***** EXTRAIT DU TEXTE
La société Bouygues Telecom avait installé une antenne relais donnant sur une cour d’école maternelle et primaire. En 2009, des parents d’élèves avaient assigné la société pour trouble anormal de voisinage afin de faire démonter l’antenne litigieuse sur le fondement du principe de précaution (article 1 de la charte de l’environnement).
En premier lieu, la Cour va rappeler les conditions de compétence de l’ordre judiciaire dans le contentieux des antennes relais, la société attaquée contestant l’incompétence du tribunal de grande instance pour juger cette affaire.
La Cour estime que le juge judiciaire est compétent pour connaitre des litiges relatifs aux antennes relais. En effet, la société Bouygues n’est pas attributaire du domaine hertzien mais seulement utilisatrice. De plus, les antennes relais ne peuvent pas être considérées comme un ouvrage public dans la mesure où « elles sont installées pour le compte d'opérateurs privés, sur des immeubles privés et ne bénéficient d'aucune protection particulière ». Il convient de préciser que la Cour a tenu compte de la jurisprudence récente (CA Paris, 26 mars 2009 SFR / Bouygues Télecom, Burel, Curien et Orange France ; CA Angers, 24 février 2010 ORANGE France / CASSEGRAIN et autres ; CA Pau 02 mars 2010 Orange France / Blot et autres ; CA Limoges, 09 mars 2010 Orange France et autres / Meneyrol Association le Bonheur est dans le près et autres dans son raisonnement).A contrario, la Cour de Cassation a indiqué que deux conditions cumulatives étaient nécessaires pour reconnaître la compétence du juge administratif, à savoir une occupation du domaine public et une concession de service public (Cass, 28 janvier 2009, n°0717212).
**********
***** DONNÉES FOURNIES
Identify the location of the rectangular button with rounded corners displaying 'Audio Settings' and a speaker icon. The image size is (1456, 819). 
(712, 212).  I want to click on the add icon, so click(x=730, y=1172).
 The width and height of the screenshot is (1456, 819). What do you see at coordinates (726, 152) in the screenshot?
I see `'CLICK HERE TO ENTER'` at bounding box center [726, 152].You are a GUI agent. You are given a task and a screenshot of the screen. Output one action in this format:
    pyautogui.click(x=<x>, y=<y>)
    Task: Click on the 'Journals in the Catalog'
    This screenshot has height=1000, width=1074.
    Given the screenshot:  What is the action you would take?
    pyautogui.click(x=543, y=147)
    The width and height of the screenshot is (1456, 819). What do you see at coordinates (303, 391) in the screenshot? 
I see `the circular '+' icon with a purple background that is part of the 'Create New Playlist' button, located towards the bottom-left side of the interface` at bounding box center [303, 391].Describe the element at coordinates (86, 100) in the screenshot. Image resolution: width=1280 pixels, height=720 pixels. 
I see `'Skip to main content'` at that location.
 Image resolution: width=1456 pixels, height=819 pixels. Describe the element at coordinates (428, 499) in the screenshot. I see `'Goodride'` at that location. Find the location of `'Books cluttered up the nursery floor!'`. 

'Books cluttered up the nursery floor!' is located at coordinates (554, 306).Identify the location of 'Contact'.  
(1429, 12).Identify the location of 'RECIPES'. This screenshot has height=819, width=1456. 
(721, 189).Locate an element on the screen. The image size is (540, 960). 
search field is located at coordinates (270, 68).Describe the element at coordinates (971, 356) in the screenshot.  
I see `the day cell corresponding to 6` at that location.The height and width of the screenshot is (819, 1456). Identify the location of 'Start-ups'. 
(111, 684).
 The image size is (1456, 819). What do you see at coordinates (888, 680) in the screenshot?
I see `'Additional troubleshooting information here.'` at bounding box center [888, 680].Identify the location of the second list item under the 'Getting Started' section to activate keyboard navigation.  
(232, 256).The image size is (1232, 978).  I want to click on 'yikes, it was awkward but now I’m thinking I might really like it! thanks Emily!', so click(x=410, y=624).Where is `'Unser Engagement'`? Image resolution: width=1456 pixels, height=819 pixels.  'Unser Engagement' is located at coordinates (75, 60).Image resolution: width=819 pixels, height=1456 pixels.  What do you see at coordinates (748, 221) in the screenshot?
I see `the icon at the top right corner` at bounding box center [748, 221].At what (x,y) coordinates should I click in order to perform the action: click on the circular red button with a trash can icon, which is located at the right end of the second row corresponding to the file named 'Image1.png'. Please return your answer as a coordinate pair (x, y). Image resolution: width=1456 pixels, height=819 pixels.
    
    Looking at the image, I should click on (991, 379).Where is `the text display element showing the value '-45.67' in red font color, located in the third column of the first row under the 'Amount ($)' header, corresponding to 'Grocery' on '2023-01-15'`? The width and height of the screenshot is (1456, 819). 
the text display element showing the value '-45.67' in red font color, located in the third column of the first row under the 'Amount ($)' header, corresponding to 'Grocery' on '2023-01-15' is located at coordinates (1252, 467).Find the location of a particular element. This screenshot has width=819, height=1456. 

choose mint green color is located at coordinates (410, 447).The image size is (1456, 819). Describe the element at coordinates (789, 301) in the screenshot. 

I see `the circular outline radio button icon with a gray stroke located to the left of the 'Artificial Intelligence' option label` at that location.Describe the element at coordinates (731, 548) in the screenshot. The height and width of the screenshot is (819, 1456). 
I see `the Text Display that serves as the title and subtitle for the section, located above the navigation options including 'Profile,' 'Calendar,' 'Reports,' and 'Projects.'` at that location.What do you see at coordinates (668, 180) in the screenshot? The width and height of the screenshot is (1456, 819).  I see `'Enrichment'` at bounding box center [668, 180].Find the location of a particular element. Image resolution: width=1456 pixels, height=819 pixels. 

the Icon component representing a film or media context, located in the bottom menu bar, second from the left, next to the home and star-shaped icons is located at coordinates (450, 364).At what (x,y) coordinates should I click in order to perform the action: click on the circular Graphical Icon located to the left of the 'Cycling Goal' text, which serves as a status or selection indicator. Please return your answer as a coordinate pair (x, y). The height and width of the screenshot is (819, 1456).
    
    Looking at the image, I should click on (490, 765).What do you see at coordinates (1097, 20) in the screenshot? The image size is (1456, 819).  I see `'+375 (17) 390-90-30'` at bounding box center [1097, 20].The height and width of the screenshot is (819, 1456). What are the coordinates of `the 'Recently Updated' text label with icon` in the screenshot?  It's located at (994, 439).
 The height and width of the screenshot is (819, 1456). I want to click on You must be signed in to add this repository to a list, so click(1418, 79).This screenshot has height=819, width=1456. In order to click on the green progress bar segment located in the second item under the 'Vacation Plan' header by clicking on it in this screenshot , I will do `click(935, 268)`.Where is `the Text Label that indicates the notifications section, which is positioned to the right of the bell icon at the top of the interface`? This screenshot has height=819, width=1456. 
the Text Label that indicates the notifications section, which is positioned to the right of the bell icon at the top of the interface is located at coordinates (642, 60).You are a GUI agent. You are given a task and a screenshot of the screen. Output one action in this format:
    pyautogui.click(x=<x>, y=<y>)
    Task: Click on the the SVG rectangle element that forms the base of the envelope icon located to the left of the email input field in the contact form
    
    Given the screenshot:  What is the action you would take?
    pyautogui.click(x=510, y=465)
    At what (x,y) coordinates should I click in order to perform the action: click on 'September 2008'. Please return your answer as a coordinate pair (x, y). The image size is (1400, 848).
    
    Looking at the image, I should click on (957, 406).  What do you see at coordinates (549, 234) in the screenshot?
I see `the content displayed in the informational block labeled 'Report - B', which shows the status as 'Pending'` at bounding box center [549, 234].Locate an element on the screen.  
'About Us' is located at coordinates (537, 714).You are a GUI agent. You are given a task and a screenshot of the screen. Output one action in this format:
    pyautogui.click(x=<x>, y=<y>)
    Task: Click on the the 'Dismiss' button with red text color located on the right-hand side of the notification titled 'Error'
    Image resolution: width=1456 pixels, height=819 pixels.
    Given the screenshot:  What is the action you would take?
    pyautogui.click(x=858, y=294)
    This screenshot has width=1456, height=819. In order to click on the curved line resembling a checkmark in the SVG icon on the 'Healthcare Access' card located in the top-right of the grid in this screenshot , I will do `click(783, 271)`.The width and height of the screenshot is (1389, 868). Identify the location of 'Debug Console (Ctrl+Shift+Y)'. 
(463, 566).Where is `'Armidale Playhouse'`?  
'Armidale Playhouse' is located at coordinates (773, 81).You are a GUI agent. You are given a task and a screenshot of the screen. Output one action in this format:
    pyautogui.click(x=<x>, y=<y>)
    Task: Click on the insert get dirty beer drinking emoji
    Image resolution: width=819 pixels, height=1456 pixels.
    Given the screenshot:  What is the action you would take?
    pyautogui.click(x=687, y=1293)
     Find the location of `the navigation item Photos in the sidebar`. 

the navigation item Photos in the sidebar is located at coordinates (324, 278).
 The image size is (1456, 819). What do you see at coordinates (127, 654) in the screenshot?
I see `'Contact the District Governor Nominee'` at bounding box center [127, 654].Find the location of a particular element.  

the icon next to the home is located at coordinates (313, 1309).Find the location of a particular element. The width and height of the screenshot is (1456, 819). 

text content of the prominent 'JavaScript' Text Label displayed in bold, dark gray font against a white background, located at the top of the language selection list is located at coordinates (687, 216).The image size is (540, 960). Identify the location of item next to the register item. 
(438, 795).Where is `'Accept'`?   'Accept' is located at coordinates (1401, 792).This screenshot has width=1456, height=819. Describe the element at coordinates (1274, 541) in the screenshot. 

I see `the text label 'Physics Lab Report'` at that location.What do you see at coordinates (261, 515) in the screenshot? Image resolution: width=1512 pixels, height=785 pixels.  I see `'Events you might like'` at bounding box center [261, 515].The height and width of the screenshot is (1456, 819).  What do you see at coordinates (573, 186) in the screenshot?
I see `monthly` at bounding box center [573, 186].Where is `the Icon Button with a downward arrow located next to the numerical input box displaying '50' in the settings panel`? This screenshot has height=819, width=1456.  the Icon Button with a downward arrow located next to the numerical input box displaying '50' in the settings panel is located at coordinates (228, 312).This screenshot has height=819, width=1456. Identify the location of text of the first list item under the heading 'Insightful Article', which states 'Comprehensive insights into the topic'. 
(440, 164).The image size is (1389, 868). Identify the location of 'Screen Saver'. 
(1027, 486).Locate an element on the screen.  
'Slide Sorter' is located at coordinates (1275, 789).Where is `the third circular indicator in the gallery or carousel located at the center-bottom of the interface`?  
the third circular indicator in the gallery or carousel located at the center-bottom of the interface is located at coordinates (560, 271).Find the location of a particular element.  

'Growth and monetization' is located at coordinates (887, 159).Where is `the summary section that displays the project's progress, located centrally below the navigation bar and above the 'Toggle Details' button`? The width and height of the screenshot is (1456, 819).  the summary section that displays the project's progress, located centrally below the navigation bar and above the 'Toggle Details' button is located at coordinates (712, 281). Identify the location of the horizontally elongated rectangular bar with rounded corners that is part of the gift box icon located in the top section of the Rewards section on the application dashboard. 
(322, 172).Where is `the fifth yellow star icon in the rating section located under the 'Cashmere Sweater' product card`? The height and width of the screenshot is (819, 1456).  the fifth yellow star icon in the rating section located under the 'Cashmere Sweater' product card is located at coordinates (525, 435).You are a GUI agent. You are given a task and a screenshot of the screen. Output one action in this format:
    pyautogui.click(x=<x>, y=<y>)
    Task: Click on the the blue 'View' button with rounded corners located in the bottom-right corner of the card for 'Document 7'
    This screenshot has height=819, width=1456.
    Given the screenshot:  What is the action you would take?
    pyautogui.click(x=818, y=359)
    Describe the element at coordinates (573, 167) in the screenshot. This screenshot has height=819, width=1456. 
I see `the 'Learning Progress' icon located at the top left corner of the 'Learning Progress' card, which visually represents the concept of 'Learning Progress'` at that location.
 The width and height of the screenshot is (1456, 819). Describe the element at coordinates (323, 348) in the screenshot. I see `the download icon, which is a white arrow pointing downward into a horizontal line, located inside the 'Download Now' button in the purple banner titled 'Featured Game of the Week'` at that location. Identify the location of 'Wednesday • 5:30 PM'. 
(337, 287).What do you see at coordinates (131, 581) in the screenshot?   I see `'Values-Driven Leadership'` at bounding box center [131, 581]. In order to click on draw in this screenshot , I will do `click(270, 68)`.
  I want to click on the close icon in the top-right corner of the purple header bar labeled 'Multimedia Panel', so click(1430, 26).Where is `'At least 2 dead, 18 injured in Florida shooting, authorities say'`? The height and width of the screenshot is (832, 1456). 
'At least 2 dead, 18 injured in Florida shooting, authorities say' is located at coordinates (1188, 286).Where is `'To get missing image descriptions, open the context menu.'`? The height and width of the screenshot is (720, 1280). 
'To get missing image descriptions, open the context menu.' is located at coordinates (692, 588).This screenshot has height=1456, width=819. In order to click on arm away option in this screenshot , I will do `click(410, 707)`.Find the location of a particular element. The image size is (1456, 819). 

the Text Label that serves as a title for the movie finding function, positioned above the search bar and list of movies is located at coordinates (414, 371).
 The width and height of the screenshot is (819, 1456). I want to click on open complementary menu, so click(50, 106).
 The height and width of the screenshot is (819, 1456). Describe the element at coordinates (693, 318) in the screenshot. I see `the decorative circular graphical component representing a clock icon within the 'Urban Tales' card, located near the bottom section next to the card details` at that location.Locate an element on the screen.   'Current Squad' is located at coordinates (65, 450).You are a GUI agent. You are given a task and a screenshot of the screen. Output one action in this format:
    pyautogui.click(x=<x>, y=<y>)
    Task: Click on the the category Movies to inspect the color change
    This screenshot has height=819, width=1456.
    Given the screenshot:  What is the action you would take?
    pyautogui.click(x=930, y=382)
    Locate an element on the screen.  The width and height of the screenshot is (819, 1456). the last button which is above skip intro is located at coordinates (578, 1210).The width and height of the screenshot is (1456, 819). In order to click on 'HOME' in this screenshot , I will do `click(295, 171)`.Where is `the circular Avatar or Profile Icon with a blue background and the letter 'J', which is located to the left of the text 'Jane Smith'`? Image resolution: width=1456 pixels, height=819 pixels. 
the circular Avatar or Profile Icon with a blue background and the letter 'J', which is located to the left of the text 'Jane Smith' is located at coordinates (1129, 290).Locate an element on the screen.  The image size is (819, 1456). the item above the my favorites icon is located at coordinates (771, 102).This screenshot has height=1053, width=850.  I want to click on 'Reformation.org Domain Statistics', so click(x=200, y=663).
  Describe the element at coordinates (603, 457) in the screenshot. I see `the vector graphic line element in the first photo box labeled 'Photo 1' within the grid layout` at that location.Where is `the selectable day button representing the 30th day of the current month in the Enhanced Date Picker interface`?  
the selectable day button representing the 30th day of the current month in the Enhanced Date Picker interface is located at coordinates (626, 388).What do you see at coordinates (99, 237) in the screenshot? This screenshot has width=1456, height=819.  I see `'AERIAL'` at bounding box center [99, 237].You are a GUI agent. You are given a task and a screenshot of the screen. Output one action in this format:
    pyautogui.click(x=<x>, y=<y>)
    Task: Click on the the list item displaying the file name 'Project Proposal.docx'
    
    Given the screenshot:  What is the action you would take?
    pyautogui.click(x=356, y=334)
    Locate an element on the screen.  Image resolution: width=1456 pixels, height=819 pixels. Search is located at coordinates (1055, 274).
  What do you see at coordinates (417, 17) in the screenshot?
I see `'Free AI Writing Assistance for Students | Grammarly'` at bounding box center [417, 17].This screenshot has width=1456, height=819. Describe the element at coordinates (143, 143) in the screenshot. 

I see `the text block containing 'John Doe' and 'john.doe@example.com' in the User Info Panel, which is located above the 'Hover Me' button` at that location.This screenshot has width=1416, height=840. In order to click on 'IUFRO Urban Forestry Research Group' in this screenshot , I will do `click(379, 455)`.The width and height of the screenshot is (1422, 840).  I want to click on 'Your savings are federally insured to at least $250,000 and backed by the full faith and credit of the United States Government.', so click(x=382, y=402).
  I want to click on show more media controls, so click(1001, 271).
**********
- _SÉRIE D'EXERCICES_
1. Traduisez en anglais la phrase suivante de l'extrait sur les antennes relais : « La Cour estime que le juge judiciaire est compétent pour connaitre des litiges relatifs aux antennes relais. »
2. D'après l'extrait sur les antennes relais, quelles sont les deux conditions cumulatives que la Cour de cassation exige pour reconnaître la compétence du juge administratif ?
3. Rédigez la suite de l'extrait sur les antennes relais après sa dernière phrase.

- _RÉPONSES AUX TÂCHES_
1. The Court holds that the ordinary courts have jurisdiction to hear disputes relating to relay antennas.

2. Une occupation du domaine public et une concession de service public.

3.
Conformément à la jurisprudence Commune d’Annecy (CE, 03 octobre 2008, req n° 297931) confirmé par la jurisprudence Association du quartier « Les Hauts de Choiseul (CE, 19 juillet 2010, req. n° 328687), la Cour se livre à une appréciation du principe de précaution.
La Cour doit déterminer si l’implantation de ces antennes constitue un trouble anormal de voisinage, entraînant un dommage certain, direct et actuel.
Dans ce cadre, la Cour s’appuie sur les études scientifiques les plus récentes, les conclusions de l’expertise internationale, et en particulier sur le communiqué publié le 25 mai 2009, prononcé à la suite du "grenelle des Ondes". Elle juge qu’ « en l'état des connaissances scientifiques actuelles, l'hypothèse d'un risque pour les populations émanant des antennes relais ne pouvait pas être retenue ». Selon elle, le principe de précaution ne peut être appliqué dans la mesure où l’état des connaissances actuelles ne permet pas de retenir l’existence d’un risque.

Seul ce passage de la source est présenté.